*What is required:* Please output the section of the listing below that opens with the line containing "The height and width of the screenshot is (900, 1600)." and closes with the line containing "Viewport: 2380px width, 1556px height.", exactly and with nothing else.
== Supplied records
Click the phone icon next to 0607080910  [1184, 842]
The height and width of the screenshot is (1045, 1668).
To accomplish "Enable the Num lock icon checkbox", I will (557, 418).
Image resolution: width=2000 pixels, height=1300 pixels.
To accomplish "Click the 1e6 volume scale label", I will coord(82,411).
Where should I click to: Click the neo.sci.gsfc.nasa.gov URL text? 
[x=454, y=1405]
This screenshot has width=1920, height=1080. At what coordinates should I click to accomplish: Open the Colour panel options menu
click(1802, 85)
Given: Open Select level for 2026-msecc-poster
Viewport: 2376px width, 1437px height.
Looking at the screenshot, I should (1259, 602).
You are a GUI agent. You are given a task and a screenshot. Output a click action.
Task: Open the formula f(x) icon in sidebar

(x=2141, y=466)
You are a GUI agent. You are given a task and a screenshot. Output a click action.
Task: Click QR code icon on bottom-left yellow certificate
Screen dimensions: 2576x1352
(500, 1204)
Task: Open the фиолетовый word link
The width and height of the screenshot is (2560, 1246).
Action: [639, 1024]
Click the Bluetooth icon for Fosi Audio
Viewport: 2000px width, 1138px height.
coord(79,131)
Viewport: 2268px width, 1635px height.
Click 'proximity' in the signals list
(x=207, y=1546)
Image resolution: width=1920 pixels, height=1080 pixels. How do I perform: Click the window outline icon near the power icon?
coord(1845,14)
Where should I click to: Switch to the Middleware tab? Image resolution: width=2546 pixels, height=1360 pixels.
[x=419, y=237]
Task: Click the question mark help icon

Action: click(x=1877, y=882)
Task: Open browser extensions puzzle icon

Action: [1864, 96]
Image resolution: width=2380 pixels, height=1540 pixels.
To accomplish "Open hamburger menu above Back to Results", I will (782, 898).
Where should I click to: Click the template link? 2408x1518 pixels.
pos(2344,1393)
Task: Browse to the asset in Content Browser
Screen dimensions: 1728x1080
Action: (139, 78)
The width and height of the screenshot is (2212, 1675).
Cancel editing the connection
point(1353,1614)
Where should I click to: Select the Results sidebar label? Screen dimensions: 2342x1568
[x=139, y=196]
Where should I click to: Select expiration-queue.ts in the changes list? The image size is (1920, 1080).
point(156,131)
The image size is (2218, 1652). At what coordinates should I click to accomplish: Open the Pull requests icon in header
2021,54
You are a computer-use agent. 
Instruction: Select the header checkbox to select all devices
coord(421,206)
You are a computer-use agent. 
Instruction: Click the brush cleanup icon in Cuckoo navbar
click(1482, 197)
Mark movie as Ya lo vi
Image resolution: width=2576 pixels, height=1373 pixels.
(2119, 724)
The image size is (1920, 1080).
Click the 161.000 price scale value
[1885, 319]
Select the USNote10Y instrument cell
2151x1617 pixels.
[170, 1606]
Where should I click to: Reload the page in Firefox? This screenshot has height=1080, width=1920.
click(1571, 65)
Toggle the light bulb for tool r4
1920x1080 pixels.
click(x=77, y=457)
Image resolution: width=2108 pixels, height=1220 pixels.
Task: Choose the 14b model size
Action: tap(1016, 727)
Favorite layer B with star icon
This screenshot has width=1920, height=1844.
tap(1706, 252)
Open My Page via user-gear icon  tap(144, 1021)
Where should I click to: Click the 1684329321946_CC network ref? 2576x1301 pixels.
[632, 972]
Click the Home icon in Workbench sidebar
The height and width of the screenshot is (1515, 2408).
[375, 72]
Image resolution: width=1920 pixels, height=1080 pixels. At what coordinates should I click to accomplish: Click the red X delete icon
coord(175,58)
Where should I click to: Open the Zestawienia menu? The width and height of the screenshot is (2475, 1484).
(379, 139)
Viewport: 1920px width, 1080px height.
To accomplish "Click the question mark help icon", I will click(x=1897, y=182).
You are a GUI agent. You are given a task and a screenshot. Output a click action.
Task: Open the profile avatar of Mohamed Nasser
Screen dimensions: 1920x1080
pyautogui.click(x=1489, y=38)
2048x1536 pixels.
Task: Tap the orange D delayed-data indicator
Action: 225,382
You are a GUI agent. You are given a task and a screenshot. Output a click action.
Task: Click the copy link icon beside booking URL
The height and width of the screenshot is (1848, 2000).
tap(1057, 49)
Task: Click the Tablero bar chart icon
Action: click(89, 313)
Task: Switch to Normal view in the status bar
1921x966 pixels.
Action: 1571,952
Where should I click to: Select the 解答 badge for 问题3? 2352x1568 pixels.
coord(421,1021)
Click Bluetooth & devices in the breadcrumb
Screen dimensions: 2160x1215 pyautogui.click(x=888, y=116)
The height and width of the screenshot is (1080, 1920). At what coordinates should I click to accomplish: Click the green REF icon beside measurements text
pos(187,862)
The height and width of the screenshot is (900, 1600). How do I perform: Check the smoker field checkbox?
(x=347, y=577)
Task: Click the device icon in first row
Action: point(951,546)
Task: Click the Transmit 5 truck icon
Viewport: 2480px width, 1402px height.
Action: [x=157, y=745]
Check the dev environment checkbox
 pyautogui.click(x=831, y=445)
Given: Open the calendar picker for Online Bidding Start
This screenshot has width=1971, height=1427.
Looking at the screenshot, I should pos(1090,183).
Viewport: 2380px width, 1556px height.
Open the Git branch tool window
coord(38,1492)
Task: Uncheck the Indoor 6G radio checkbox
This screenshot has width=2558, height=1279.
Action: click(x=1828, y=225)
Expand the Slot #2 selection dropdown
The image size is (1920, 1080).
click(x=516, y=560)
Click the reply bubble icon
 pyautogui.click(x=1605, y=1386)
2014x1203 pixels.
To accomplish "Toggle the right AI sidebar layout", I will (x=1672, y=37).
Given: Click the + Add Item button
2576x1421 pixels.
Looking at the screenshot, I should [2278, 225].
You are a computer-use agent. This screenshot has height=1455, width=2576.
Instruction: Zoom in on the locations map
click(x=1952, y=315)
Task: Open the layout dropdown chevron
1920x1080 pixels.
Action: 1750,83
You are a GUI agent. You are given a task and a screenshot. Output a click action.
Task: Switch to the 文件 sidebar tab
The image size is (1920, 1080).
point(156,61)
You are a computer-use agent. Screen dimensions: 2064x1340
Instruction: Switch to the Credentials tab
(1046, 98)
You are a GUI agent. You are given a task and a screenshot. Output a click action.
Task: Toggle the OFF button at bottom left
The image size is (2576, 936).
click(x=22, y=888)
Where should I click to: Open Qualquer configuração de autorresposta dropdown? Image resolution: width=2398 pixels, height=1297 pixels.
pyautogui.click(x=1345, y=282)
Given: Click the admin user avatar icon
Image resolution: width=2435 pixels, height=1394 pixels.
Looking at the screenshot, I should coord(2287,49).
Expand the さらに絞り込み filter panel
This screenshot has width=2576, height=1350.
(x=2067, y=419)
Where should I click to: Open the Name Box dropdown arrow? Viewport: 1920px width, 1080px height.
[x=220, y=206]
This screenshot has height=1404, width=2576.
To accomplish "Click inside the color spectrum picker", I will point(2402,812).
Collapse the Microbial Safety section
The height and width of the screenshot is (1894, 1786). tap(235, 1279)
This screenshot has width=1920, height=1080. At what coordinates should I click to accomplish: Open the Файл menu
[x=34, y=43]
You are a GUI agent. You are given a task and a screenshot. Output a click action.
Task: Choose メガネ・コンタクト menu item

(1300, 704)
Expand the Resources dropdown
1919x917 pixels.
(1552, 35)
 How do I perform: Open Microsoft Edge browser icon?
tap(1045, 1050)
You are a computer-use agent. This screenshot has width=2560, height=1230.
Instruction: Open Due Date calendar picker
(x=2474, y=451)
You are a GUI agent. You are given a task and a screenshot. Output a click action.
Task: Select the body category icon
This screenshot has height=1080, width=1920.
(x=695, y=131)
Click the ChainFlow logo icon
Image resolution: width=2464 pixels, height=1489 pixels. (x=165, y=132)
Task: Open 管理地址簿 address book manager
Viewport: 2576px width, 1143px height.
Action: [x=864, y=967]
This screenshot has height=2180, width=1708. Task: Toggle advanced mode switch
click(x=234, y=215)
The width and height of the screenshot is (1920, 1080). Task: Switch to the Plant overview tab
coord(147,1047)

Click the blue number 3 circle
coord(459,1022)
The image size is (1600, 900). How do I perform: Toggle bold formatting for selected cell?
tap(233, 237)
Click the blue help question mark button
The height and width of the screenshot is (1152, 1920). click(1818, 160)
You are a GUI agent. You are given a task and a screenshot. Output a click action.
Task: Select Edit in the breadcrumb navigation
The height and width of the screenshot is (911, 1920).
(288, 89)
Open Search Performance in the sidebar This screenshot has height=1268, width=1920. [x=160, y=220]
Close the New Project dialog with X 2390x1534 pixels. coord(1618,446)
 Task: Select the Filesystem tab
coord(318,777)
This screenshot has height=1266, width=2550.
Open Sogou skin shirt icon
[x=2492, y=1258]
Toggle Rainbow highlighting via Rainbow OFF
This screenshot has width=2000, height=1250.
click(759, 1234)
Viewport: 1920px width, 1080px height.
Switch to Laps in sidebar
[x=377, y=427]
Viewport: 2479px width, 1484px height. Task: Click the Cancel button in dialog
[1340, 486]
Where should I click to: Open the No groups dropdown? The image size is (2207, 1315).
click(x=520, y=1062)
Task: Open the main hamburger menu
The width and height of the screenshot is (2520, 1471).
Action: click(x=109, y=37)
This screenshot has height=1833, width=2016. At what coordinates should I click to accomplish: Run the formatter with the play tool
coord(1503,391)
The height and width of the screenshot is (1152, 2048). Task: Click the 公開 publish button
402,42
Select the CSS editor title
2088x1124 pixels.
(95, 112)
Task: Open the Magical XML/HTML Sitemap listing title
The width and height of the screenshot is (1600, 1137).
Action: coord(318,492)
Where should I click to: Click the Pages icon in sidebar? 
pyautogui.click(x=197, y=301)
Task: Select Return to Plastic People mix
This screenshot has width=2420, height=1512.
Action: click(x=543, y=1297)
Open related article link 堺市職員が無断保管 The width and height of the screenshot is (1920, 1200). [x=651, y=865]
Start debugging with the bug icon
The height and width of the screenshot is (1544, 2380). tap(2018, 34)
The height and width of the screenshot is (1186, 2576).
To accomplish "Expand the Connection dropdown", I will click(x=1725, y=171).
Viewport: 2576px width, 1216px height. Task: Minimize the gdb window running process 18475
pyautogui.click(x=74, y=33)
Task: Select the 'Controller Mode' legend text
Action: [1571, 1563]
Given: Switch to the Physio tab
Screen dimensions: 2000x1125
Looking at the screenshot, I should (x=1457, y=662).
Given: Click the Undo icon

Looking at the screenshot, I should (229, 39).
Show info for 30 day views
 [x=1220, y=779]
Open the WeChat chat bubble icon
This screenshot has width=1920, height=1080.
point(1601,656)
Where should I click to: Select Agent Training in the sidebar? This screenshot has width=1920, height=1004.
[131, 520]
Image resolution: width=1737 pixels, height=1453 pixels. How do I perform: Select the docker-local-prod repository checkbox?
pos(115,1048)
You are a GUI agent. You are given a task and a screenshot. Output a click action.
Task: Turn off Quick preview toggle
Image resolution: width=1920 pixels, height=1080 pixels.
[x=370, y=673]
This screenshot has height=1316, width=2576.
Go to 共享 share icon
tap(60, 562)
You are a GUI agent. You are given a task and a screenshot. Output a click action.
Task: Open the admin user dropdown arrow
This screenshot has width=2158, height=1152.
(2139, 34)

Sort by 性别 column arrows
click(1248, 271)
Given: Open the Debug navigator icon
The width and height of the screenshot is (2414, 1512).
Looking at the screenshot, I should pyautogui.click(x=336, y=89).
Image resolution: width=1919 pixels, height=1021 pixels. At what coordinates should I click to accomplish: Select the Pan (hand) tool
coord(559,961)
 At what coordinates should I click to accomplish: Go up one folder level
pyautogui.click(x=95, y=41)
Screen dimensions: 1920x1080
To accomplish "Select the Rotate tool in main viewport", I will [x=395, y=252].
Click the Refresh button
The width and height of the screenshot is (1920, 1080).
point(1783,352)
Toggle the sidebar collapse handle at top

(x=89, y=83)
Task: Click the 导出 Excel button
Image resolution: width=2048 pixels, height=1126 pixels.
====
*Answer space:*
The height and width of the screenshot is (900, 1600). How do I perform: Check the smoker field checkbox?
(x=347, y=577)
Task: Click the device icon in first row
Action: point(951,546)
Task: Click the Transmit 5 truck icon
Viewport: 2480px width, 1402px height.
Action: [x=157, y=745]
Check the dev environment checkbox
 pyautogui.click(x=831, y=445)
Given: Open the calendar picker for Online Bidding Start
This screenshot has width=1971, height=1427.
Looking at the screenshot, I should pos(1090,183).
Viewport: 2380px width, 1556px height.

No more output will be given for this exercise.